Chau Village Cines: quiénes son los nuevos dueños mexicanos

Los cines del Shopping y del Arena Maipú pasarán a ser salas de Cinépolis esta semana.

Desde el próximo 17 de octubre los Village Cines dejarán de llamarse así y pasarán a ser parte del imperio Cinépolis, de la mexicana Organización Ramírez, con presencia en 15 países, con mil salas de cine, la más grande en la materia de América Latina y la cuarta a escala global.

Hay salas del Village Cines en el Mendoza Plaza Shopping y en el Arena Maipú

La compañía mexicana nació en 1971 en la ciudad de Morelia, Estado de Michoacán y ya acumula una plantilla de trabajadores de unos 42 mil personas.

A nivel local, primero intentaron comprar Hoyts (a la que está asociado su nombre en otros países, como Chile), pero perdieron la puja contra Cinemark.

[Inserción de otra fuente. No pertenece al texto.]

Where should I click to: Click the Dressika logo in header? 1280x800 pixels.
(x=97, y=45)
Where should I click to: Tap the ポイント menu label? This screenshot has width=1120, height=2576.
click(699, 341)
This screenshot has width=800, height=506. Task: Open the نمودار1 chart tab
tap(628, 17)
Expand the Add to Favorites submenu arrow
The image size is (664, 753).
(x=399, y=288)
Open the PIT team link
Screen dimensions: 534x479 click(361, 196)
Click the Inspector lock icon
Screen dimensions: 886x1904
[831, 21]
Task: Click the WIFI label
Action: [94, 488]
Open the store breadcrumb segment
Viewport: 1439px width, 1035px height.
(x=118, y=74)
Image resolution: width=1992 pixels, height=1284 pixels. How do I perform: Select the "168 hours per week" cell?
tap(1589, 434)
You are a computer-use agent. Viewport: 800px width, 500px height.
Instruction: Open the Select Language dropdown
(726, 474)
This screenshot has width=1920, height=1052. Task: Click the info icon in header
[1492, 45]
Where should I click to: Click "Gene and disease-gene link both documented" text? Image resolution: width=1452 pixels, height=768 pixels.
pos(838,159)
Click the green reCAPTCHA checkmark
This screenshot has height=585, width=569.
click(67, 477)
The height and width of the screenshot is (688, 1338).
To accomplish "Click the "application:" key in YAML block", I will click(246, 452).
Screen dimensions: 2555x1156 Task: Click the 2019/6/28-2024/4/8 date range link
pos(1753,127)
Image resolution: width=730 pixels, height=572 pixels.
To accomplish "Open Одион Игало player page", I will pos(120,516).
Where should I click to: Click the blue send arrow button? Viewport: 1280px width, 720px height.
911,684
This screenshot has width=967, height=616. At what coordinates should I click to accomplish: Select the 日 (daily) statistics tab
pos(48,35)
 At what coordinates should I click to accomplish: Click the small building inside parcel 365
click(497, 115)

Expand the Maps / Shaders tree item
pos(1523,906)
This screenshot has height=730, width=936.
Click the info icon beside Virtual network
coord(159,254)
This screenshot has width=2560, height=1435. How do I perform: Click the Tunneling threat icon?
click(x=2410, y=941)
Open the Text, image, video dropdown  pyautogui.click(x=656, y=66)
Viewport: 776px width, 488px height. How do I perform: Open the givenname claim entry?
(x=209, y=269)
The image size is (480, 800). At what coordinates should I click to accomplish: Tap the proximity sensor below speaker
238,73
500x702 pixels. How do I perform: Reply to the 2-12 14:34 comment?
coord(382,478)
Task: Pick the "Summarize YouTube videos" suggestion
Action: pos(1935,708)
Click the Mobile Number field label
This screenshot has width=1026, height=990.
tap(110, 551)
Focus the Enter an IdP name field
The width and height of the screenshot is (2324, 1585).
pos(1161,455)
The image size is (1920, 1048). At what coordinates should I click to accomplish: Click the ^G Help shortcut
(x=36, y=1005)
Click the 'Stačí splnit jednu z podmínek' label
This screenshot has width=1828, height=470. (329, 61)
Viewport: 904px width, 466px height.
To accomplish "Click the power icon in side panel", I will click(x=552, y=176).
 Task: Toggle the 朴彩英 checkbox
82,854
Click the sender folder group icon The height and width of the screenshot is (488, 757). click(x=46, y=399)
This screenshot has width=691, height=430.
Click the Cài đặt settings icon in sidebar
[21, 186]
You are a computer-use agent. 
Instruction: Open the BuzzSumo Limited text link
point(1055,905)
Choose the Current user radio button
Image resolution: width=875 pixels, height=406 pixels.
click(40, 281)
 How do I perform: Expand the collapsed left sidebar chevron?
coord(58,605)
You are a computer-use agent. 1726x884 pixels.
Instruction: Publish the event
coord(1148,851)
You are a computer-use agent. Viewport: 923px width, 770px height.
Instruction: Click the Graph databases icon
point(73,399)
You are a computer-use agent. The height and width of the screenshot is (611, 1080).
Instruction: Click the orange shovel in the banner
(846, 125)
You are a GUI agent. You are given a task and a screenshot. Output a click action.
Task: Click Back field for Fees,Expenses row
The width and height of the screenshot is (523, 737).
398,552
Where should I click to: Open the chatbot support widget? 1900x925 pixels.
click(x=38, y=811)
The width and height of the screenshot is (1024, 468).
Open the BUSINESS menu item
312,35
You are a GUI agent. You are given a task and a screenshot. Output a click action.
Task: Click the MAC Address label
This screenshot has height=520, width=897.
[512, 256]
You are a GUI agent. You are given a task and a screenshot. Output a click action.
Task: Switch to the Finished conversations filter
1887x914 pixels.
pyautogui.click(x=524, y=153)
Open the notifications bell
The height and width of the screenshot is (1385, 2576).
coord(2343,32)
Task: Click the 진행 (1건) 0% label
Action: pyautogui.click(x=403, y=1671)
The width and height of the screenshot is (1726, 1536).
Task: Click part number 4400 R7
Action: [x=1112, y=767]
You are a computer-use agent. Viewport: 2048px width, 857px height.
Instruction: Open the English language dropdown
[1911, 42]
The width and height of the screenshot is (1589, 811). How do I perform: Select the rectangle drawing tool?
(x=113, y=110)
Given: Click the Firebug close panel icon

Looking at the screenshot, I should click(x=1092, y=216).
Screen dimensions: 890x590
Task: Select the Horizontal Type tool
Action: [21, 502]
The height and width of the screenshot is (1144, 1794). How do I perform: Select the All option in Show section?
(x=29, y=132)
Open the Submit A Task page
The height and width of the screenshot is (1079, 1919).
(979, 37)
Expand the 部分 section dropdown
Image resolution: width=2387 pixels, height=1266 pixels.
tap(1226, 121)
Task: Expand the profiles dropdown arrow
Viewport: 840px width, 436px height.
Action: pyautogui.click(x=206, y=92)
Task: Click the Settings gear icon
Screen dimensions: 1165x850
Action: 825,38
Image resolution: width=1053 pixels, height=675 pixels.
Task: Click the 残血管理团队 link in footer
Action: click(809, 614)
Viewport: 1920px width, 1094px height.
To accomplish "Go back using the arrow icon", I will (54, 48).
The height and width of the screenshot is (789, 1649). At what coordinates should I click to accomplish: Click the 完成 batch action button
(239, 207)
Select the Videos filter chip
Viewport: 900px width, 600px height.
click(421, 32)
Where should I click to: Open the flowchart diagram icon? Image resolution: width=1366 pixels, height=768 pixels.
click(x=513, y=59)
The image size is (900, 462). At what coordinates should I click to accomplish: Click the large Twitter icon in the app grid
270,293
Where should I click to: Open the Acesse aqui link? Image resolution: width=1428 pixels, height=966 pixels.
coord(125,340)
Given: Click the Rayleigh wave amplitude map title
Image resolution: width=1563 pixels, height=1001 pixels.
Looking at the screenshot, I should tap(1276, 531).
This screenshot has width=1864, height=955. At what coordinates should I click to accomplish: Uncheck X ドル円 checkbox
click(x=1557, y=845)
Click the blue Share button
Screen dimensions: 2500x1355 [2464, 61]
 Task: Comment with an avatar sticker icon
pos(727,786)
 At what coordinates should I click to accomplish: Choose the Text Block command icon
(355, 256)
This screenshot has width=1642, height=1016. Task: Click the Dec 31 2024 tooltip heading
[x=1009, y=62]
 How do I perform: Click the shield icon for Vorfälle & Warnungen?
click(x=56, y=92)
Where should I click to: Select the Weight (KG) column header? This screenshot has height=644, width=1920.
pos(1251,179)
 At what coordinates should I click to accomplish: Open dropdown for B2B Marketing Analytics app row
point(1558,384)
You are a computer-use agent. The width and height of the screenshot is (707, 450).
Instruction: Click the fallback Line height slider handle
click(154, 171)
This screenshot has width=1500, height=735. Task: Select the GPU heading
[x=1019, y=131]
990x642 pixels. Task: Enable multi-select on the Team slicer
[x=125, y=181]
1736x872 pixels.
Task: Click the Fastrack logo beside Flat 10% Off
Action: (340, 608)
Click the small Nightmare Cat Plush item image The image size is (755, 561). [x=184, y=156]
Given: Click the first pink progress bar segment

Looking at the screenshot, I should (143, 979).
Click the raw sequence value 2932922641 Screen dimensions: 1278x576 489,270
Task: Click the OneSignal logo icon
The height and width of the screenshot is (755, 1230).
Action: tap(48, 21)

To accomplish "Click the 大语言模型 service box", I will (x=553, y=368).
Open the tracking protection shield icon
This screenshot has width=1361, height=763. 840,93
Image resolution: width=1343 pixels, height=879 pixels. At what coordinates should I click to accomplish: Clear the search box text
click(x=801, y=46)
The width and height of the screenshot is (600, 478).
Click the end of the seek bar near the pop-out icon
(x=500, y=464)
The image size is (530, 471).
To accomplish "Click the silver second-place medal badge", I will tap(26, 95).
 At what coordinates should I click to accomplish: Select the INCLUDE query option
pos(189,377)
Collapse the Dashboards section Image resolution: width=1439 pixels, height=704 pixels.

Una historia 'de película'

El diario español El País contó hace tiempo la historia que llevó a un cine mexicano a transformarse en un imperio económico. Lo hizo así: "A mediados de los noventa, Alejandro Ramírez (Morelia, 1970) salió del estado sureño de Michoacán para completar sus estudios en economía. Harvard, Oxford, Cambridge le sirvieron de lustrosa pasarela hacia un puesto en la OCDE. Ramírez trabajada en su oficina de Paris diseñando políticas contra la pobreza para los países en desarrollo cuando en 2003 recibió la llamada de su padre. 'Tienes un año para estar de regreso. Aquí necesitamos empezar a hacer relevos generacionales. Tú decides si sigues con tu carrera por organismos multilaterales o regresas a la empresa', le dijo Enrique Ramírez, el entonces director general de Cinépolis, la empresa que la familia había fundado en 1971. El hijo volvió y en poco más de una década convirtió el negocio michoacano en la cuarta cadena de cines del mundo".

El origen de todo fue la fascinación por el cine del abuelo, Enrique Ramírez Miguel. En su trabajo como abogado le tocó como cliente el propietario de una pequeña sala de cine en Morelia. "Eso fue a finales de los cincuenta. Se fue acercado cada vez más a este negocio hasta que a principios de los setenta dejó el despacho de abogados para fundar con su hijo el germen de la empresa actual", explica Miguel Mier, director general de operaciones de Cinepolis.

Con el nombre Organización Ramírez, la primera aventura fuera de Michoacán fue en Ciudad de México. Desde la sala La Raza, en un barrio popular del norte de la capital, dieron el salto al formato multicines en 1973. Hoy tienen presencia en 98 ciudades mexicanas y han sido pioneros en experiencias como las salas VIP -un formato de inspiración estadounidense donde uno puede ver la película en mullidos sofás reclinables y con servicio de bar personalizado como si estuviera en el salón de su casa- o la tecnología 3D. Su siguiente escalón es ampliar sus películas en 4DX, el último hito del sector, gracias a un contrato en exclusiva con una empresa coreana.

La expansión internacional comenzó en 1999, con bifurcaciones por Centroamérica -Guatemala, Costa Rica y Panamá- y una experiencia fallida en Ecuador. "El regreso de Alejandro vino a potenciar esa internacionalización y a dar un poco más de profesionalización y estructura en el gobierno corporativo", apunta Mier. Con la vuelta del hijo pródigo conquistaron Honduras, El Salvador, Colombia, Brasil, Perú, Chile, Estados Unidos, India y España.

El negocio tiene tres patas: la exhibición de películas, la publicidad y el servicio de alimentos (palomitas, nachos, refrescos, etc). La compañía no hace públicos sus resultados ni la segmentación de los beneficios por el subtipo de negocio.